→ Dataset rows:
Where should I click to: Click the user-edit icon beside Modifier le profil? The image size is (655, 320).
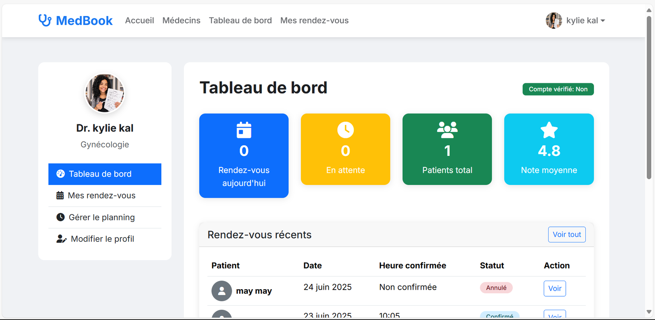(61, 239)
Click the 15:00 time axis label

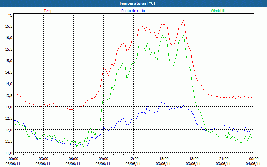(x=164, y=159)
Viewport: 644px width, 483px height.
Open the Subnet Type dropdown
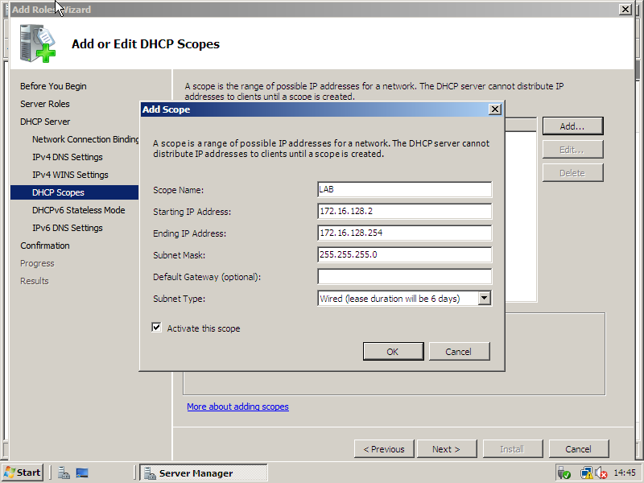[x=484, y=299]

...

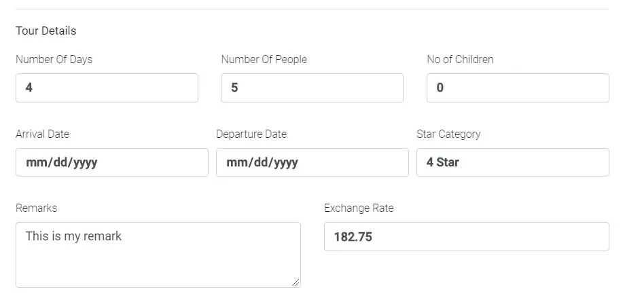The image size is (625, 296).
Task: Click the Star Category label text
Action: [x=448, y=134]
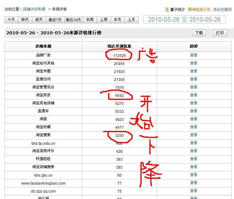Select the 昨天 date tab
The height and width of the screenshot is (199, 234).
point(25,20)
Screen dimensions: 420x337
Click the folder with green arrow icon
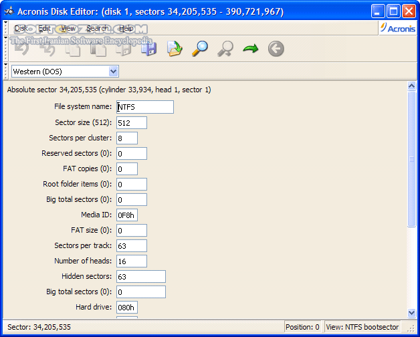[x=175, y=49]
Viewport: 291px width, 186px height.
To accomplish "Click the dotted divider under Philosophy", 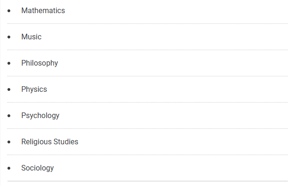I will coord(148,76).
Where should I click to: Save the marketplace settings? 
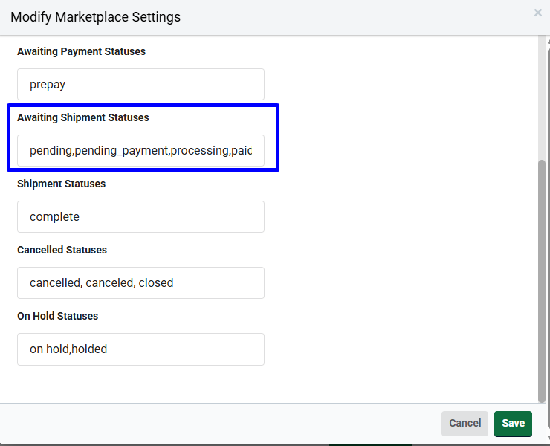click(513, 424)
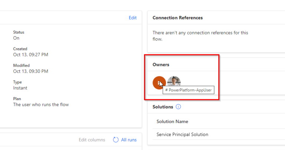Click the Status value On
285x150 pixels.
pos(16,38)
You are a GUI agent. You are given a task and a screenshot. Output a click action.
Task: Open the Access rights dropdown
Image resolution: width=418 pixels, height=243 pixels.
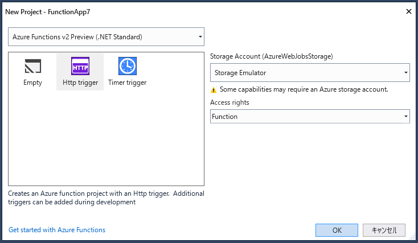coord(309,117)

...

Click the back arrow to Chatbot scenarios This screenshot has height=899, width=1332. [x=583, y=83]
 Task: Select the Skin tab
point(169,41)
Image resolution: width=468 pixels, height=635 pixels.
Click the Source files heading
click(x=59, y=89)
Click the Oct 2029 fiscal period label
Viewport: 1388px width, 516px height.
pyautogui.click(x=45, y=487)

→ WORK INSTRUCTIONS: Render the rows between the line containing "Click the Oct 2029 fiscal period label" and the line containing "pyautogui.click(x=45, y=487)", inclusive, as a two-column CSV with the header input,output. Give each row as one line, placing its text and its answer each in a single quoted field, with any line breaks replaced by spaces.

→ ANSWER TO THIS PROBLEM:
input,output
"Click the Oct 2029 fiscal period label Viewport: 1388px width, 516px height.","pyautogui.click(x=45, y=487)"